At the heart of this activity was a remarkable bookseller: Vespasiano da Bisticci, known as ‘the king of the world’s booksellers’. Besides repositories of wisdom by the likes of Plato, Aristotle and Cicero, his books were works of art in their own right, copied by talented scribes and illuminated by the finest miniaturists. His clients included popes, kings and princes from all across Europe who wished to burnish their reputations by founding magnificent libraries.

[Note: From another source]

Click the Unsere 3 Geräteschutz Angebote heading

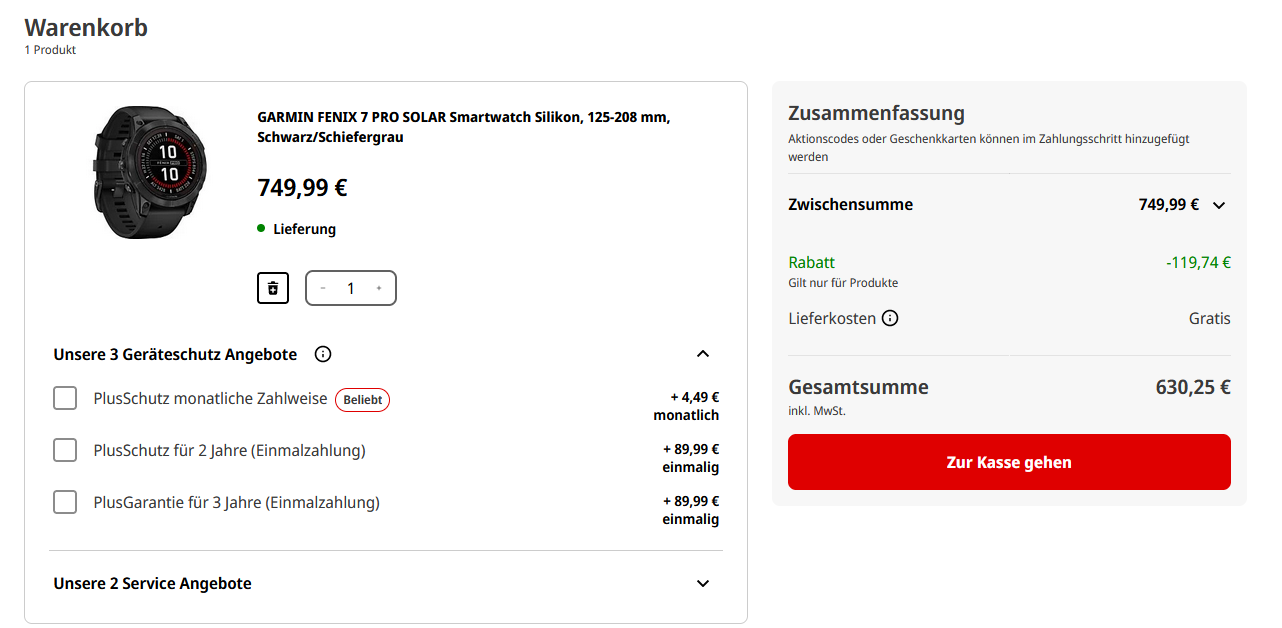tap(175, 354)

Vespasiano reached the summit of his powers as Europe’s most prolific merchant of knowledge when a new invention appeared—the printing press—that forever changed how books were produced and knowledge transmitted. By 1480, after almost fifty years in business, Vespasiano closed his shop in Florence’s Street of Booksellers and retired to the country to write his gossipy memoirs of everyone he had known.
A thrilling chronicle of intellectual ferment set against the dramatic political and religious turmoil of the era, The Bookseller of Florence is also an ode to books and bookmaking that charts the world-changing shift from script to print through the life of an extraordinary man—one of the true titans of the Renaissance.
RossKing is the author of numerous award-winning books on the art and architecture of Italy and France, including Brunelleschi’s Dome, Michelangelo and the Pope’s Ceiling, and Mad Enchantment: Claude Monet and the Painting of the Water Lilies. His new book, published in April 2021, is The Bookseller of Florence: The Story of the Manuscripts that Illuminated the Renaissance.